In “10 Top New Year’s Resolutions for Success and Happiness in 2019”, Peter Economy cites “saving more money” as one of the most popular goals people have. Overall only 8% of people making resolutions succeed, and those seeking to improve their money situation have a higher rate of failure. Ouch.
Before you throw up your hands and decide it’s not worth trying to save more, let’s look at some ways you can defy the odds.
Often, people tell me they have no idea where their statements are. Good news. With year-end out of the way, statements will be arriving and will clearly show you what you have and how much you added to the account over the course of 2018. This is your baseline on which you will improve.
Armed with this information, you can quickly assess the situation and make some changes today in 3 easy steps:
1. Look at your individual retirement accounts. How much did you put away?
- You have until April 15, 2019 to make a contribution for 2018 (this is a rare opportunity to right a wrong from 2018).
- For 2018, the maximum you can put into an IRA or Roth IRA is $5,500 or $6,500 once you are age 50 or older; for 2019, these amounts are higher – $6,000 and $7,000, respectively.
- For 2019, consider setting up a systematic investment program where a set amount gets invested every month right from your bank account.
Resolve to set yourself up for success by making a 2018 contribution and by using an automated system for investing in 2019, so you commit to monthly investments. Set it and forget it.

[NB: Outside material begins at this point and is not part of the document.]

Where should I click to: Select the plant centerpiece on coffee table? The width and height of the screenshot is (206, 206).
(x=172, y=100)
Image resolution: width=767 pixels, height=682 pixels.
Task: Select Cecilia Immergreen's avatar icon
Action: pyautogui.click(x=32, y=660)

2. Now, take a look at your investments.
- Do not panic if your investments are lower than when 2018 started. The market has been volatile. On the upside, a down market means prices are lower, so your fixed monthly investments will buy more shares.
- Do check what you are paying for your investments since excessive fees are always bad, but particularly devastating when market returns are nowhere to be found. Check your fund expenses with FINRA’s fund analyzer.
- As a point of reference, look at what your fund expenses could be if you were in a low-cost option, like Vanguard funds. Simply swapping out an expensive investment for a lower-cost option can make you money regardless of what the market returns. Which would you rather own: a fund with a 5% sales load and fund fees of 1% or a no-load fund with expenses of 0.2%? No, this is not a trick question. The gaps in fees can be that wide.
Resolve to look at a down market as a long-term investor’s best friend because it encourages you to stick with your investment plan.
Resolve to not throw good money after bad; money is always better in your pocket than in someone else’s. Cut your fees to the bone.
3. Look at your year-end pay stub.
- Did you contribute to your employer-sponsored retirement plan? Did you get a match from your employer? The benefits/payroll department will know what you need to contribute to get the match. With or without a match, increasing your participation by as little as 1% is still an improvement.
- For 2019, the maximum you can put into a 401(k), 457 or 403(b) is $19,000 or $25,000 if you are 50 or older. For Simple IRA plans, the maximums are $13,000 or $16,000, respectively.
- You may be surprised to find that increasing your contributions to your retirement plan may not materially affect your take-home-pay, because it lowers your taxable income; your payroll department should be able to offer some guidance. Here is a basic calculator to give you an idea.
Resolve to get involved in your employer-sponsored plan, get the match or increase your savings rate per paycheck.
Recently a client met with the payroll coordinator and she was shocked to discover that putting in $800 a month reduced her bi-monthly paycheck by just $50! This would not affect her monthly budget one iota and yet it made a huge difference in her goal to save more money.
I’ve only scratched the surface. There are many more elements to successfully handling your money, such as building a plan that reflects your goals/time frame and diversifying your investments appropriately.
But just developing the habit of putting money aside – and accomplishing that goal right away – may be the momentum you need to move the needle in the right direction and keep going.
Make 2019 the year you resolve to beat the odds. I’m rooting for you.